• **Task**
A faithful copy is required. Print each line of the data exactly and omit the pictures.

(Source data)
※
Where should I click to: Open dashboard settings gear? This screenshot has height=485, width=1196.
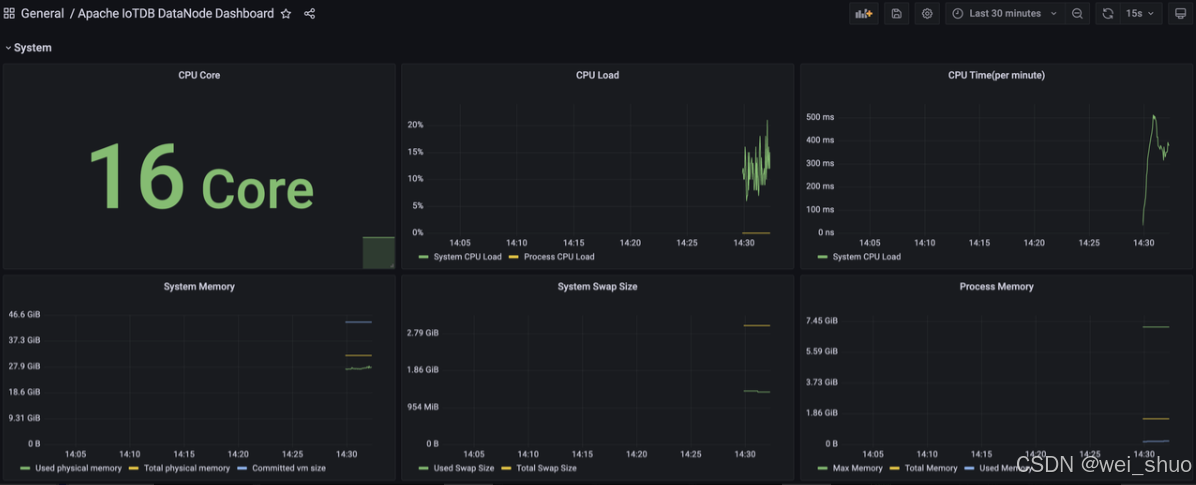927,14
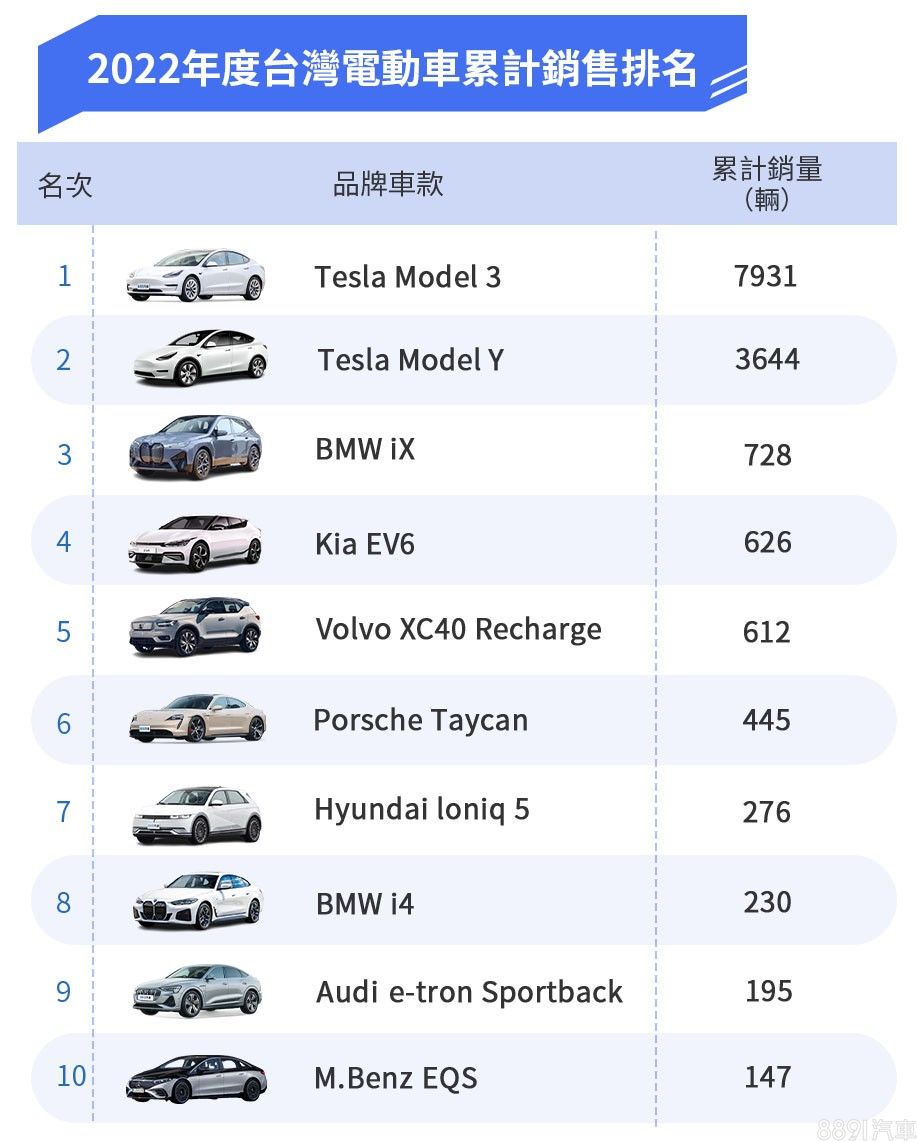Click the Tesla Model 3 car image
This screenshot has height=1142, width=917.
[196, 275]
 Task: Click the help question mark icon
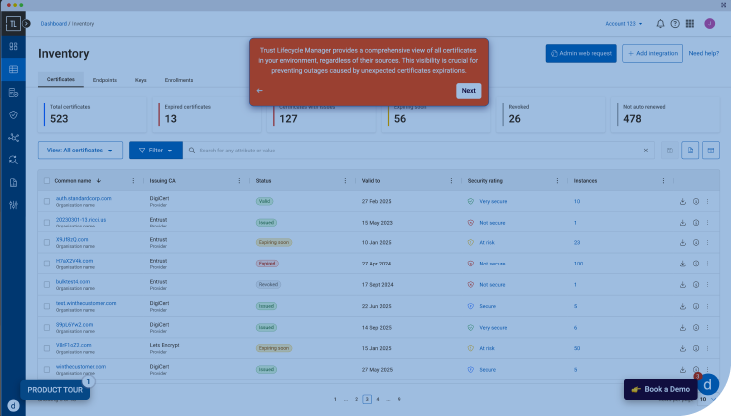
※
• **Reply to the task**
Where should I click to: Open dashboard settings gear? This screenshot has height=485, width=1196.
927,14
Click the Tesla Model 3 car image
This screenshot has height=1142, width=917.
[196, 275]
 Task: Click the help question mark icon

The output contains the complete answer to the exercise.